Documento di partenza
________________________
Cerca di fare domande a lezione: tu sei parte del processo formativo nello stesso modo in cui lo è il docente. Il gruppo fa sempre la sua parte. Le domande hanno il potere, non solo di introdurre nuovi argomenti o di dirimere quesiti non ancora esplicitati nel modo corretto, ma hanno anche il potere di orientare l’andamento di una lezione. Sono particolarmente importanti anche per socializzare le conoscenze tra i partecipanti di un gruppo, facendo emergere quelle che gli esperti chiamano le “competenze di rete”. Ricordiamoci che un corso di formazione è soprattutto un luogo “emergente” dovei i partecipanti si scambiano informazioni esplicite ma anche “implicite”. La realtà è molto più casuale di quanto noi possiamo immaginare: i corsi di formazione sono grandi opportunità per fare rete, e quindi, ti consiglio di concretizzare le conoscenze in possibili nuove opportunità per il tuo network. Non dimenticarti mai di questo aspetto quando valuti un corso, o quando devi decidere dove investire per la tua formazione futura. Ma ritornando al nostro argomento principale, una volta a casa.

Riprendi in mano i materiali: la maggior parte delle persone ritorna sui supporti didattici (slide, appunti, registrazione, etc.) a distanza di pochi giorni dalla conclusione del corso. Se il docente si dimentica di inviare le slide dobbiamo gestire notevoli quantità di lamentele. Però, il mio consiglio è di recuperare i materiali a distanza di tempo. Anche di mesi. E per certi corsi, anni. Io faccio così: solitamente mi fisso una nota sul calendario nei periodi dove cala l’intensità del lavoro e mi impongo di rivedere i materiali di alcuni corsi che ritengo particolarmente importanti. Non è un esercizio didattico, ma è qualcosa che amo fare per vedere come cambia il mio punto di vista, e perché no, per recuperare qualche informazione che si è persa per strada (e più invecchio più ne perdo ahimé).
________________________
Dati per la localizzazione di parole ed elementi
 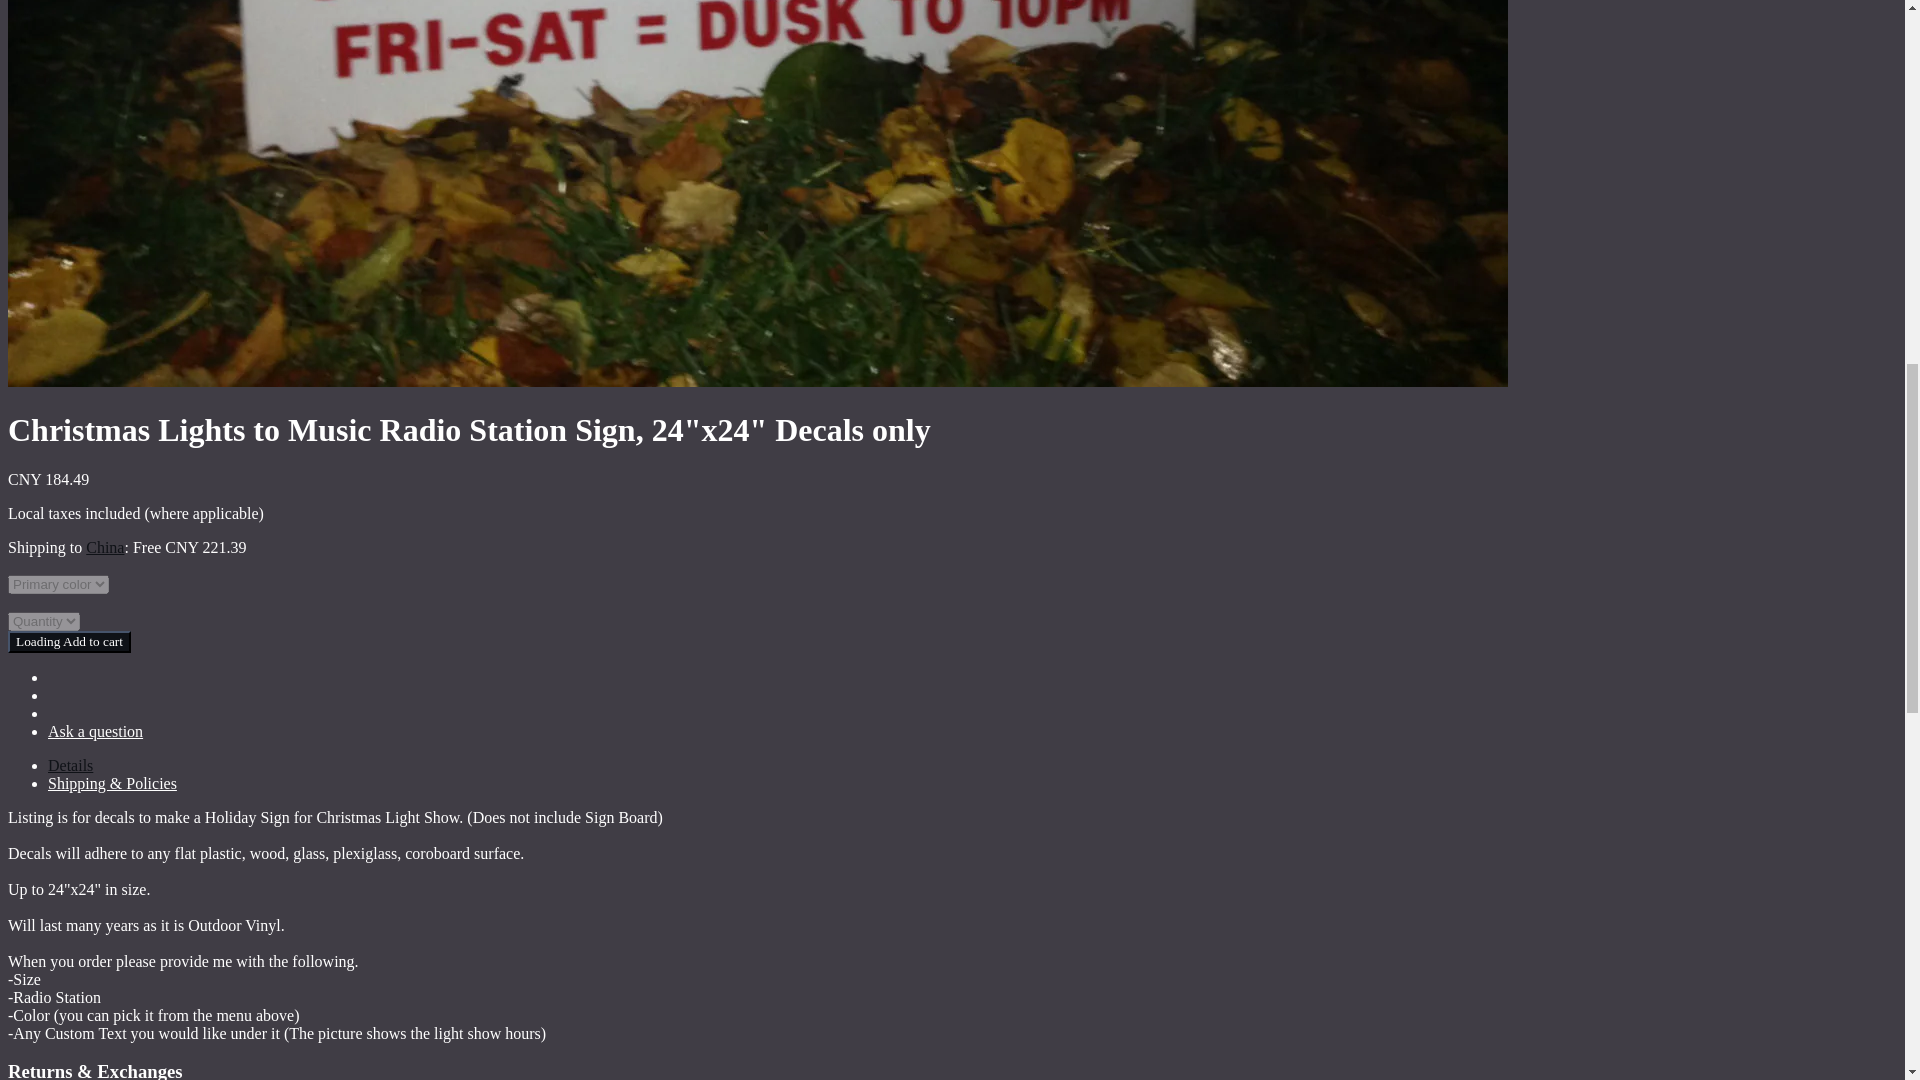 I want to click on Loading Add to cart, so click(x=68, y=642).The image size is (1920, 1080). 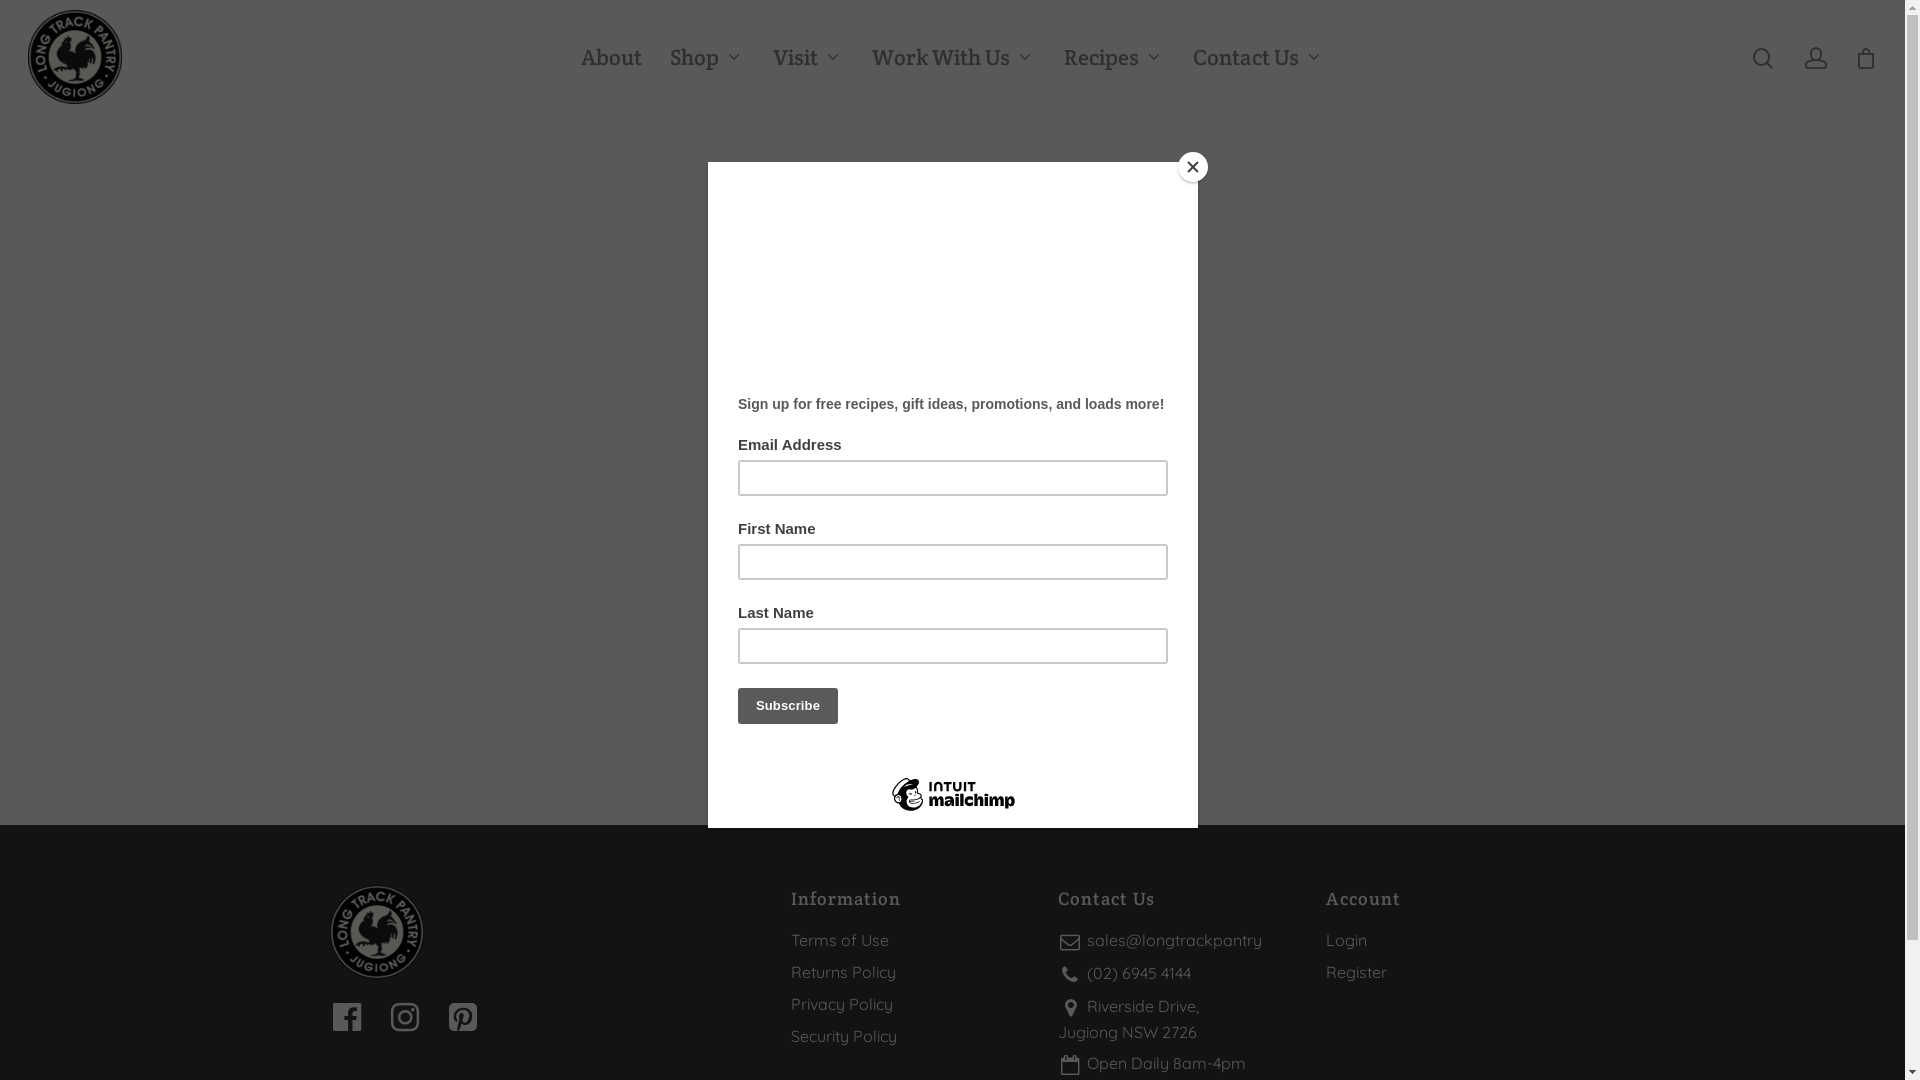 I want to click on Security Policy, so click(x=912, y=1036).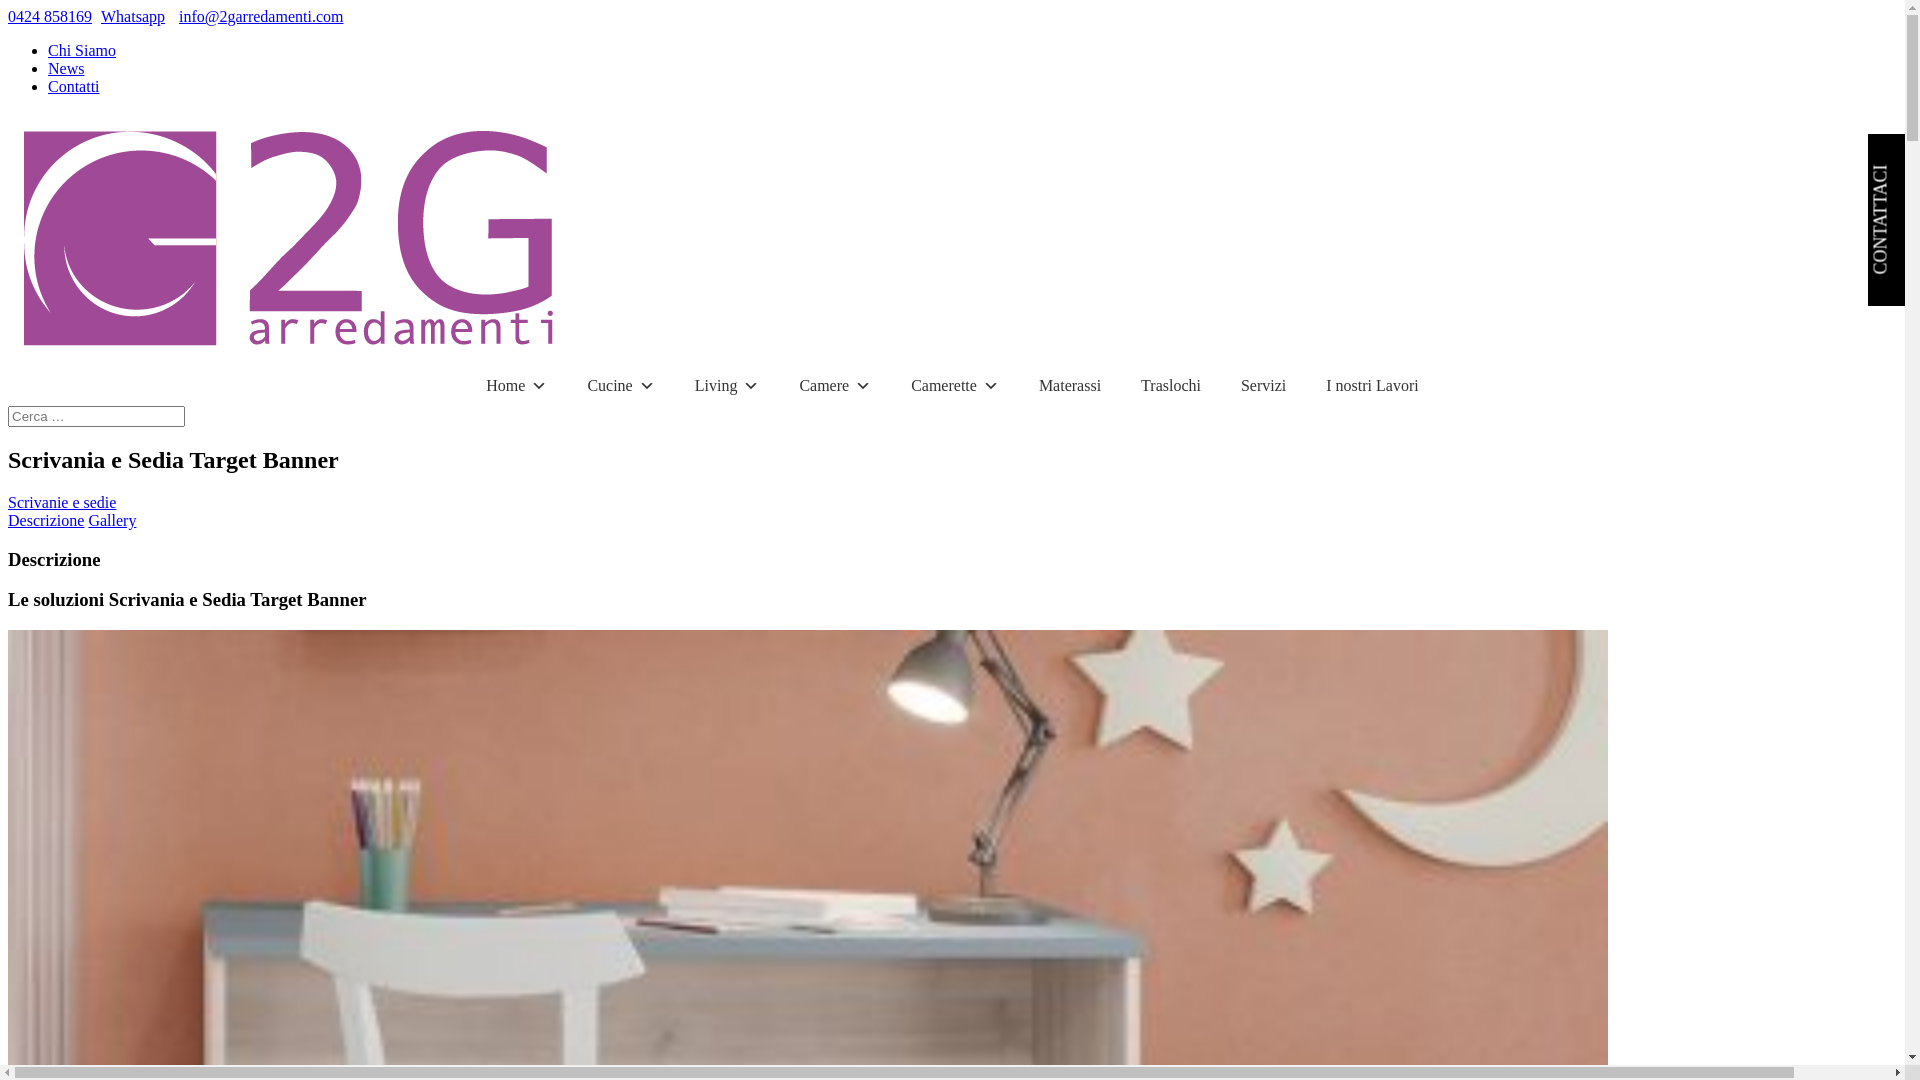 Image resolution: width=1920 pixels, height=1080 pixels. What do you see at coordinates (1264, 386) in the screenshot?
I see `Servizi` at bounding box center [1264, 386].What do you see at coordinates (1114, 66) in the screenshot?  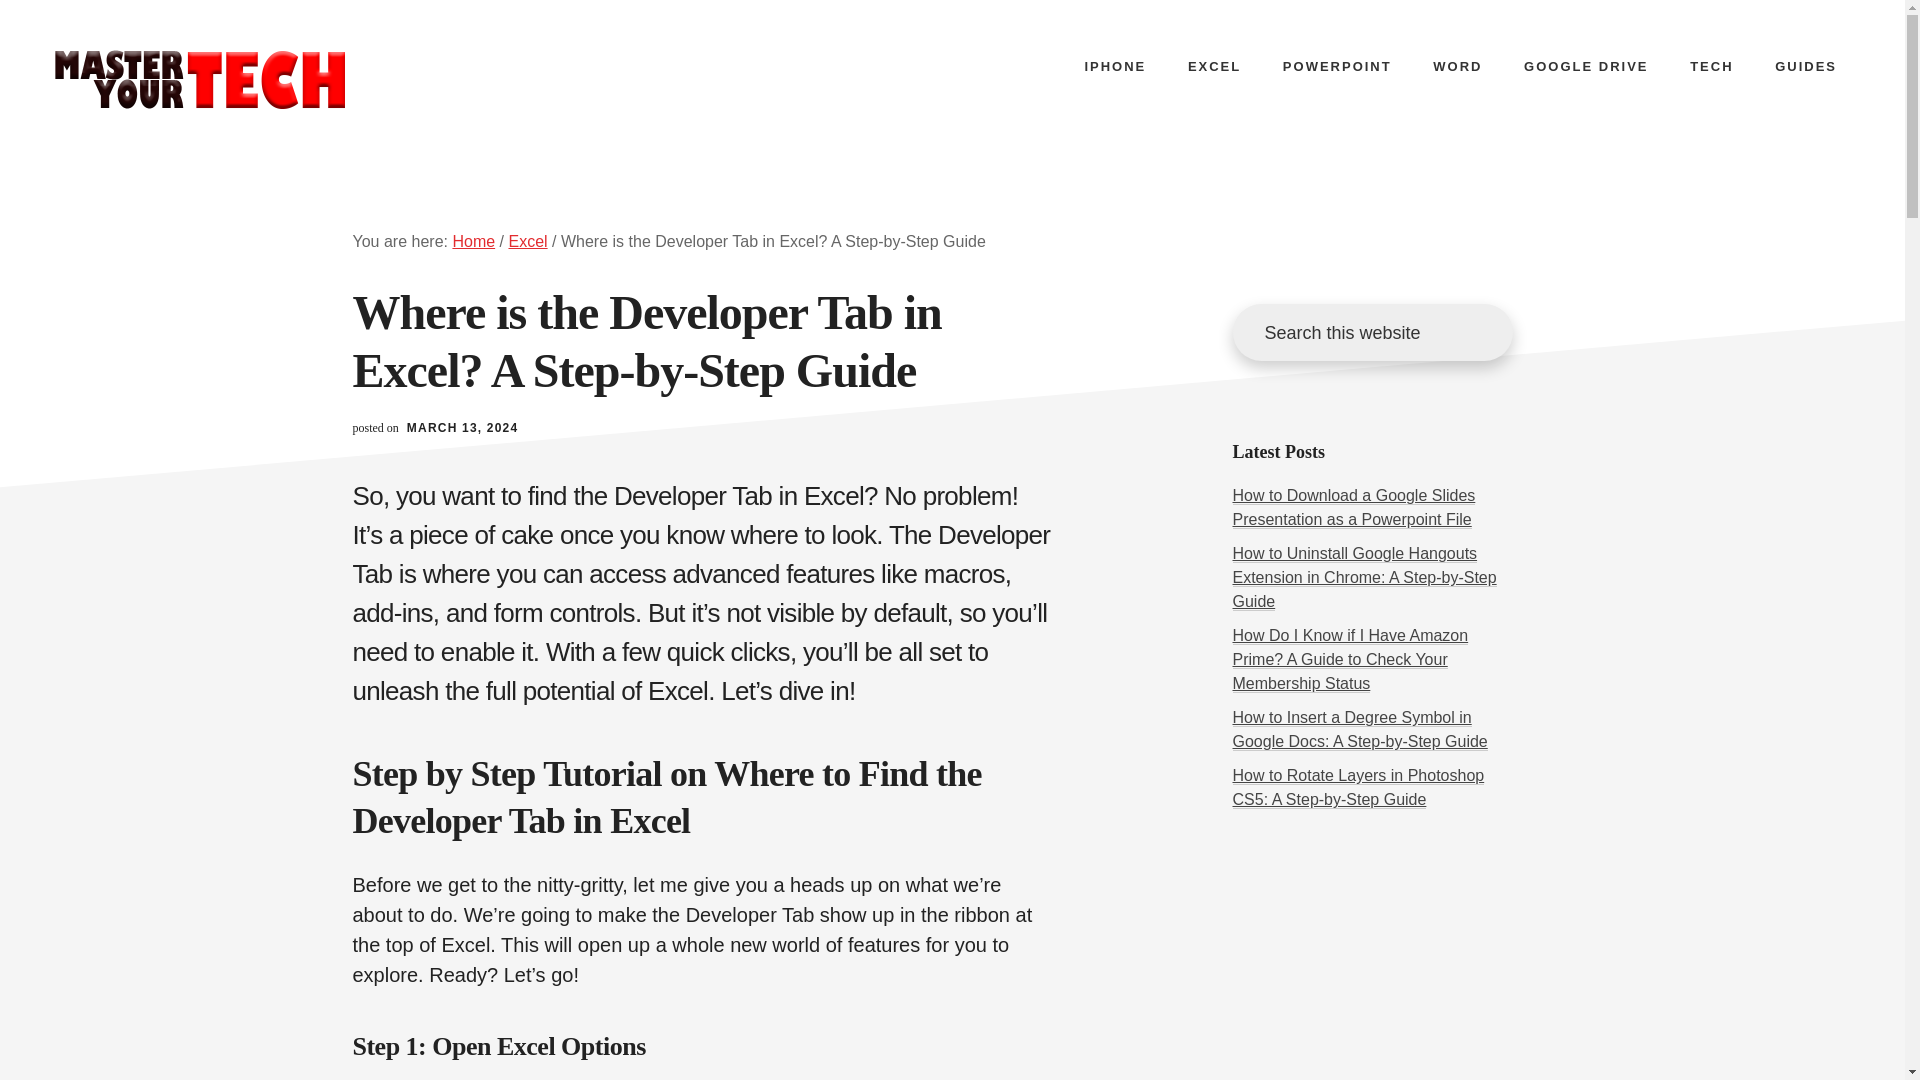 I see `IPHONE` at bounding box center [1114, 66].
________________________
Obiettivo 1
Trascrivi fedelmente il brano del documento di partenza sui corsi di formazione che va da "Riprendi in mano" fino a "ne perdo ahimé)." compreso.
Obiettivo 2
Prosegui il documento di partenza sui corsi di formazione a partire dal punto in cui si interrompe.
I dati non servono in alcun modo per questo lavoro.

Risposta attesa 1
Riprendi in mano i materiali: la maggior parte delle persone ritorna sui supporti didattici (slide, appunti, registrazione, etc.) a distanza di pochi giorni dalla conclusione del corso. Se il docente si dimentica di inviare le slide dobbiamo gestire notevoli quantità di lamentele. Però, il mio consiglio è di recuperare i materiali a distanza di tempo. Anche di mesi. E per certi corsi, anni. Io faccio così: solitamente mi fisso una nota sul calendario nei periodi dove cala l’intensità del lavoro e mi impongo di rivedere i materiali di alcuni corsi che ritengo particolarmente importanti. Non è un esercizio didattico, ma è qualcosa che amo fare per vedere come cambia il mio punto di vista, e perché no, per recuperare qualche informazione che si è persa per strada (e più invecchio più ne perdo ahimé).

Risposta attesa 2
Questo per arrivare alla seguente conclusione.

Costruisciti una tua teoria e otterrai i risultati che ti aspetti: un buon modo per chiudere un processo di valutazione di un corso di formazione è arrivare a formalizzare una tua teoria sulla tua attività utilizzando le conoscenze che il corso ti ha messo a disposizione. Idealmente, a questo punto, potresti diventare tu il docente. Magari non in un corso di formazione, ma nel tuo luogo di lavoro, per aiutare un tuo collega o un nuovo collaboratore, o per agevolare i tuoi responsabili a prendere le decisioni giuste rispetto all’argomento specifico (che il più delle volte conoscono poco). Riformulando a piccoli passi tutti i passaggi che ti ho descritto, provando a inserire le novità che ti sono state presentate, testando i risultati, studiando il linguaggio appropriato, il processo di valutazione del corso di formazione diviene abilità, e con il tempo e l’esperienza, forse, diverrà competenza.

Spero che ora sarai d’accordo con me nel considerare la formazione non solo e non tanto in un momento “astratto“  in cui si interrompe la quotidianità operativa, per prendersi una meritata pausa costruttiva dal lavoro, ma un metodo per dare ordine e disciplina su come progredire nelle proprie attività quotidiane.

Credo proprio che il prossimo argomento riguarderà il “come ideare un proprio piano di formazione”.

Se non sei d’accordo con me, o se ritieni che abbia scritto inesattezze, puoi scrivermi a questa email: marco.delfrate@accademiadimpresa.it.

Una cosa è certa. Ti risponderò.

E spero, soprattutto, di rivederti presto nelle nostre aule!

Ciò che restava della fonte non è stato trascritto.